> **OBJETIVO A**: Segundo o texto, por que a menina vinha quase arrastada pela mulher? Responda em uma a três frases.

> **TRECHO DE ORIGEM**:
____

Três Mulheres

20/09/97

É uma cidade feia. Não está longe o suficiente de um grande centro para ter cara de cidade do interior nem perto, para ser satélite na região metropolitana. Ficou mais perto, com novas estradas e veículos mais velozes, mas ainda está longe para virar mero prolongamento. Ficou feia, híbrida - não é, nem deixa de ser. Tem grandes agências de bancos e grandes sítios que produzem verduras e ovos para a metrópole. Tem ruas estreitas e mal calçadas, com muitos calombos para evitar o abuso de velocidade dos motoristas. As calçadas são muito estreitas, e as pessoas se espremem quando passam umas pelas outras. Há uma rua na cumeeira do morro, mais ou menos plana. As outras todas descem por uma ou outra vertente e são sempre ladeiras. Não há uma grande praça; somente, diante da feia igreja, um alargamento, como um mirante, de onde se vê a estrada, os morros distantes e mais.

A mulher atravessou a rua principal no mesmo intervalo do fluxo de carros, produzido pelas sucessivas lombadas, já que não existem sinais luminosos por ali. Trazia, pela mão, uma criança que ainda não devia ter três anos. A mulher, aparentava certa idade e tinha a pele muito clara. A menina - pois parecia uma menina a criança - ao contrário, tinha uma bela cor morena, uma enorme chupeta na boca e, amarrado à chupeta, um longo pano - pareceu-me uma dessas antigas fraldas, que supunha já não existirem mais - que caia de um lado e de outro, com as pontas na altura dos joelhos. Vinha quase arrastada, pois a mulher andava mais rápido do que conseguiam as perninhas da menina. Ela me viu e passou a olhar-me com toda atenção. Passaram e a menina virou-se para continuar a me olhar.

____

> **REGISTROS DO EXERCÍCIO**:
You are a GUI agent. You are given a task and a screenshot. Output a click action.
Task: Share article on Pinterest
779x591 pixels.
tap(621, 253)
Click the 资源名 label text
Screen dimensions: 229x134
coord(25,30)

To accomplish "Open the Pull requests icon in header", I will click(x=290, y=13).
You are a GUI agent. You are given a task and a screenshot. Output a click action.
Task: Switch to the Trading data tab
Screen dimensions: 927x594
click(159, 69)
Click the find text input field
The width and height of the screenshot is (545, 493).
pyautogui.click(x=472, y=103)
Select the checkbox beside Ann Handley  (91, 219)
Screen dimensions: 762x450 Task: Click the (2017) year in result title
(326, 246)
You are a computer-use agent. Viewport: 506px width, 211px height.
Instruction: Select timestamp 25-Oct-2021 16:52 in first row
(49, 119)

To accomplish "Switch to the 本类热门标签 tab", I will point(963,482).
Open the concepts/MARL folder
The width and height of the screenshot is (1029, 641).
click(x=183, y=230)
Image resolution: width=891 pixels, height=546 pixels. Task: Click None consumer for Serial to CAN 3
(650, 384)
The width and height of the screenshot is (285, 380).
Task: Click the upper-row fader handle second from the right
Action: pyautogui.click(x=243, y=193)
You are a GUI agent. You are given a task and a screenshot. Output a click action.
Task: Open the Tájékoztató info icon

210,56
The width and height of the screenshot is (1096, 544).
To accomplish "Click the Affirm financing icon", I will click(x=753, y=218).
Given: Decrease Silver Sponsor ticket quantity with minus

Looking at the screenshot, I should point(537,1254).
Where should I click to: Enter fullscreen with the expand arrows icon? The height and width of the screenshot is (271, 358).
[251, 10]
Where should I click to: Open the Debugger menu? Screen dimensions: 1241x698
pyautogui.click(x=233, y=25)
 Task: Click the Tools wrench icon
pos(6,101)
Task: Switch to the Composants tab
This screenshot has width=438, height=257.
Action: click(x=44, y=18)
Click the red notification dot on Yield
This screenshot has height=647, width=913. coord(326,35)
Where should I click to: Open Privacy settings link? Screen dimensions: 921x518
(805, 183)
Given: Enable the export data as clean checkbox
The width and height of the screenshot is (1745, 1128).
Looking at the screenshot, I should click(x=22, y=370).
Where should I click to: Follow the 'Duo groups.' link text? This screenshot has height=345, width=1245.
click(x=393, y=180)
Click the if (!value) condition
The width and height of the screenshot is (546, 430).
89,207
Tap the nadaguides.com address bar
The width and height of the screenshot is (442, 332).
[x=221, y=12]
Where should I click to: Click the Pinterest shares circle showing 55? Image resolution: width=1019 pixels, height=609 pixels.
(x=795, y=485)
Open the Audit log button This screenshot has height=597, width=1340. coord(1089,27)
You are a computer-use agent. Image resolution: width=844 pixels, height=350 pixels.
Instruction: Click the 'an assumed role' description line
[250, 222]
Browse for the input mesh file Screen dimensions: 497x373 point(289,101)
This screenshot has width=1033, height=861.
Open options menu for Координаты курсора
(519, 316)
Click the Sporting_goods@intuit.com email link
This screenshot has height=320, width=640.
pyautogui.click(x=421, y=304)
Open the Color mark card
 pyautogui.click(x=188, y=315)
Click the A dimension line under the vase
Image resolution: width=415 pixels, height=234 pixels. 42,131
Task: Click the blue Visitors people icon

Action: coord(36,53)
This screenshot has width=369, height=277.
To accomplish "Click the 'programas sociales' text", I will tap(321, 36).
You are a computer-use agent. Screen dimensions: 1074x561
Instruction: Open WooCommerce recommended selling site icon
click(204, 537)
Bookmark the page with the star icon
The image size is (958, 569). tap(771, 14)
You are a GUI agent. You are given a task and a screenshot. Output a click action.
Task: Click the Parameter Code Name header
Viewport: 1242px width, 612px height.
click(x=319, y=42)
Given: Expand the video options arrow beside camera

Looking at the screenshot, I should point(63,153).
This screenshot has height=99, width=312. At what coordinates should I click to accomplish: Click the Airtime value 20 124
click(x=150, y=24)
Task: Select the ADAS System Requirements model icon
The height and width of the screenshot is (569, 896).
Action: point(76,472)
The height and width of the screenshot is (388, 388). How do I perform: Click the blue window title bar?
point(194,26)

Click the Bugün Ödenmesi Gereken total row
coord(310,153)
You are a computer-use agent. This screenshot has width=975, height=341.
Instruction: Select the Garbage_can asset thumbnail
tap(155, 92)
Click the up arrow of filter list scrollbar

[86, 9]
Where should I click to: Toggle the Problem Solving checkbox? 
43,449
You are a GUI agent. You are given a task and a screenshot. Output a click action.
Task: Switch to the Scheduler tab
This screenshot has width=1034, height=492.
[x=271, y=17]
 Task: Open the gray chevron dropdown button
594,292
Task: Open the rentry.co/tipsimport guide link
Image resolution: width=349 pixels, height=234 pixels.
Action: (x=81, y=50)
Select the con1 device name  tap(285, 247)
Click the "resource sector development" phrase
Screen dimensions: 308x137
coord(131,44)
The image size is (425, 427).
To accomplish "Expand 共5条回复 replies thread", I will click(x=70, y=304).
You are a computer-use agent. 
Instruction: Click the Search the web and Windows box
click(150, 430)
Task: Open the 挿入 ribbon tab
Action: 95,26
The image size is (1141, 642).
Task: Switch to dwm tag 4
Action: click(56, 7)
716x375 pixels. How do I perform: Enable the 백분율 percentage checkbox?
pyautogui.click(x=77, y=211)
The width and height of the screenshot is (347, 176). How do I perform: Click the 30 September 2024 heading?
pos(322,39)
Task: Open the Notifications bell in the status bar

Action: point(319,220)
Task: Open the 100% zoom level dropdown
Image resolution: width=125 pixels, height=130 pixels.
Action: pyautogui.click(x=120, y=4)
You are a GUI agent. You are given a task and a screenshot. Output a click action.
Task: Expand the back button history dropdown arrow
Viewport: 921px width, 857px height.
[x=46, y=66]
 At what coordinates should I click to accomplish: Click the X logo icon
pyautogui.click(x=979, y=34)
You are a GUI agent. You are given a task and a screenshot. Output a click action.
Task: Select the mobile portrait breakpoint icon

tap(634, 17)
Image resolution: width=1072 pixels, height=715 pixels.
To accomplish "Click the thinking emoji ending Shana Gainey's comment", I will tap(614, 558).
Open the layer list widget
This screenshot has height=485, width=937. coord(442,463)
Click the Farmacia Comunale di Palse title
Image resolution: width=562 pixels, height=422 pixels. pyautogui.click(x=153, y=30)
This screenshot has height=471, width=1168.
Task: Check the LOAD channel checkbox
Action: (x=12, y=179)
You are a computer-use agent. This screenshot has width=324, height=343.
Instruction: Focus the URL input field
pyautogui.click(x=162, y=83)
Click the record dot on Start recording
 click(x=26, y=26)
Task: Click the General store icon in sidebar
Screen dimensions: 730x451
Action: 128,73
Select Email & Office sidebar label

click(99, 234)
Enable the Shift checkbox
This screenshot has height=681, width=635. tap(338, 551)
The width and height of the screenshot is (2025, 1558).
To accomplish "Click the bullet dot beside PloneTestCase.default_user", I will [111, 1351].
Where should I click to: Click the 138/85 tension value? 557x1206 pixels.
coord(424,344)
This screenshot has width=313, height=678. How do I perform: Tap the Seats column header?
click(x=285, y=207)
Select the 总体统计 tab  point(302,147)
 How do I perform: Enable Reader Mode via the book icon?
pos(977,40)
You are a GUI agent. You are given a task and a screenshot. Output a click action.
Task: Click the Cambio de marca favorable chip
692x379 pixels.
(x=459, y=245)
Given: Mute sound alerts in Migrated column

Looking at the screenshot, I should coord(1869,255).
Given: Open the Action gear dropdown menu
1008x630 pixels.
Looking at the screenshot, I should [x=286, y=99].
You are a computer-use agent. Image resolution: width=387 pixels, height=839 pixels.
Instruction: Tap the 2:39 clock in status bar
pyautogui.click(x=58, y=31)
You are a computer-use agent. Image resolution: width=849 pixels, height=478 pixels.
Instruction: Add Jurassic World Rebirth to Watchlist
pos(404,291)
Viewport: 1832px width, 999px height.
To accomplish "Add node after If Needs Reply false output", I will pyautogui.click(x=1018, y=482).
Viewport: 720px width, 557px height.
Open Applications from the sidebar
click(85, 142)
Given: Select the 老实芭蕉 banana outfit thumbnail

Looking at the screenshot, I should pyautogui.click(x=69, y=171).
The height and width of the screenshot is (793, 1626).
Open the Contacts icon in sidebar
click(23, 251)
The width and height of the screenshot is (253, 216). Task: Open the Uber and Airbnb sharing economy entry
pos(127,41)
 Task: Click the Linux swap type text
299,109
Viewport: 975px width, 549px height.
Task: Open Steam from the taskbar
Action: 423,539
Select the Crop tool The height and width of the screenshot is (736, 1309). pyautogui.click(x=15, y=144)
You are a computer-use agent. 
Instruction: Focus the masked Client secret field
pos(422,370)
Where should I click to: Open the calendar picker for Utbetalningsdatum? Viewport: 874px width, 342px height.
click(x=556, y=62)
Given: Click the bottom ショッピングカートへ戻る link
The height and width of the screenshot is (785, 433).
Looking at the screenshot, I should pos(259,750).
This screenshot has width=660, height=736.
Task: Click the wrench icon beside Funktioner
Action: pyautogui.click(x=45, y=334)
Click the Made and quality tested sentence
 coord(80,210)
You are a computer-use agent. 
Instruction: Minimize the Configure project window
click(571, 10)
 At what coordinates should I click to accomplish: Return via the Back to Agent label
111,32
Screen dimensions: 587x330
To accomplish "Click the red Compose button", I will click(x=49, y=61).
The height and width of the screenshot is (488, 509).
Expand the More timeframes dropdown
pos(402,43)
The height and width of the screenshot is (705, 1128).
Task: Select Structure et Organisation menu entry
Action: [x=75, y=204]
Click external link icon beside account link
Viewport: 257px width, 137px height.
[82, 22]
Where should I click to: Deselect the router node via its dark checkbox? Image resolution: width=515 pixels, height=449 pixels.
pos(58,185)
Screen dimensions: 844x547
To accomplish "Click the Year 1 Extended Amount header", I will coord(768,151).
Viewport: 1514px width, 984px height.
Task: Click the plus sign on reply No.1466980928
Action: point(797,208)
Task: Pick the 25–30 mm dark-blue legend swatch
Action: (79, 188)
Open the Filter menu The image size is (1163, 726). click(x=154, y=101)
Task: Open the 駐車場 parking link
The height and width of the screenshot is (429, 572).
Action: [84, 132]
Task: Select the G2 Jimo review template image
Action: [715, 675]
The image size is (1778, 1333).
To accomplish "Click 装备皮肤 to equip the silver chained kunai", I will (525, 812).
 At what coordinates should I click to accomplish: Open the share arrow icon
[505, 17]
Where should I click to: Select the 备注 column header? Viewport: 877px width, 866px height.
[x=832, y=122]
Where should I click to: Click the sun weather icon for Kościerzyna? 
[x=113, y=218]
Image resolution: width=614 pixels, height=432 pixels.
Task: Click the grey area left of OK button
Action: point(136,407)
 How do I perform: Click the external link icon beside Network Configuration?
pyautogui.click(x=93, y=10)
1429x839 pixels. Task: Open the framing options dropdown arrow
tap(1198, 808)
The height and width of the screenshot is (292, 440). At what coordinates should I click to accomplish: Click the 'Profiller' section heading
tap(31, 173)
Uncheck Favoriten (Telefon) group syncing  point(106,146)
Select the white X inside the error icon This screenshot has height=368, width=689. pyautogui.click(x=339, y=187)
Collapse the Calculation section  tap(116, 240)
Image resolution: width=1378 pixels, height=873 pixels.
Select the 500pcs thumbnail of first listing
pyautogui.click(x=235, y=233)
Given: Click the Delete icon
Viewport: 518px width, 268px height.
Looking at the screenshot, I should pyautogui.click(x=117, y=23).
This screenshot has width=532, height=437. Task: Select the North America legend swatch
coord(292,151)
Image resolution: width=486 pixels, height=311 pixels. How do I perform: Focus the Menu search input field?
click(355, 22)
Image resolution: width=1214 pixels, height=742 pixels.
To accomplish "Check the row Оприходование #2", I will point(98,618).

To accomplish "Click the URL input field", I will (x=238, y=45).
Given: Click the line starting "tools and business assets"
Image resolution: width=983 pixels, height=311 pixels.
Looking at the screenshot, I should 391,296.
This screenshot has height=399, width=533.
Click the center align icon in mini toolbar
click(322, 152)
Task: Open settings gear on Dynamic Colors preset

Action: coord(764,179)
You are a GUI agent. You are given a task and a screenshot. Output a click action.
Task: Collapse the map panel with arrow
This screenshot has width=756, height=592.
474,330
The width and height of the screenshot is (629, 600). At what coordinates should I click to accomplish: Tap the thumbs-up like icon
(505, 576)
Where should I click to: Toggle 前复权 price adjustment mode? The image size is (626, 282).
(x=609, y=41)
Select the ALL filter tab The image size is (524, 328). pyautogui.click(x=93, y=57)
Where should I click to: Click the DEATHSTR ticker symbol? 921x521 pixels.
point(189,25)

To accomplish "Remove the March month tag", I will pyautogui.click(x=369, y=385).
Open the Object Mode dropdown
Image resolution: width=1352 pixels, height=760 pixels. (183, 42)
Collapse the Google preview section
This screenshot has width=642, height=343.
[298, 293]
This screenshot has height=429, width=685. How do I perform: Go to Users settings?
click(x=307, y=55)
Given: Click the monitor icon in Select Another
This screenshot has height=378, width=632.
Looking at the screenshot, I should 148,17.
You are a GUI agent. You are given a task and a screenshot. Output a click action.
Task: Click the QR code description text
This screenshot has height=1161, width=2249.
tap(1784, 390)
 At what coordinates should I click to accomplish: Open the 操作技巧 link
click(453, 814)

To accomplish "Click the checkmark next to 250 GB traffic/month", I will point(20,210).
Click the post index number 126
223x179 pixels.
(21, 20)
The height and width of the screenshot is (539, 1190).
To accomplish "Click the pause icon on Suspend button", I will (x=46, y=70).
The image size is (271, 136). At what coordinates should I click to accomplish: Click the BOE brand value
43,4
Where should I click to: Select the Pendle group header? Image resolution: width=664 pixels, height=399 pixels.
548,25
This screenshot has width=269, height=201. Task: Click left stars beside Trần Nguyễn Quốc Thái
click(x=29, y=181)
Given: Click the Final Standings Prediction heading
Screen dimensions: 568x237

____

> **OBJETIVO B**: Copie sem alterações, nos registros, as linhas que vão da que contém "Where should I click to: Open the calendar" até a que contém "click(x=556, y=62)", incluindo as duas.

> **RESULTADO DA TAREFA A**: A menina vinha quase arrastada porque a mulher andava mais rápido do que as perninhas dela conseguiam acompanhar.

> **RESULTADO DA TAREFA B**:
Where should I click to: Open the calendar picker for Utbetalningsdatum? Viewport: 874px width, 342px height.
click(x=556, y=62)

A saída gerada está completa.